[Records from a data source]

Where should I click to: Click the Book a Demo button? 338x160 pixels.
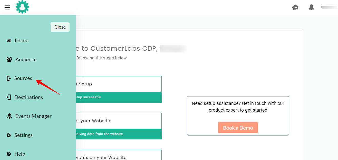coord(238,127)
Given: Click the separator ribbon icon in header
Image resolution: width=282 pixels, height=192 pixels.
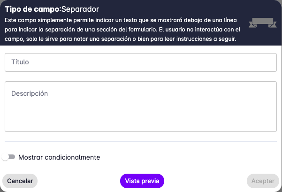Looking at the screenshot, I should [x=262, y=23].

— TASK TO COMPLETE —
Start with the line that holds "Image resolution: width=282" and retype each line through the last one in the data, exactly and without pictures.

— TASK ANSWER —
Image resolution: width=282 pixels, height=192 pixels.
Looking at the screenshot, I should [x=262, y=23].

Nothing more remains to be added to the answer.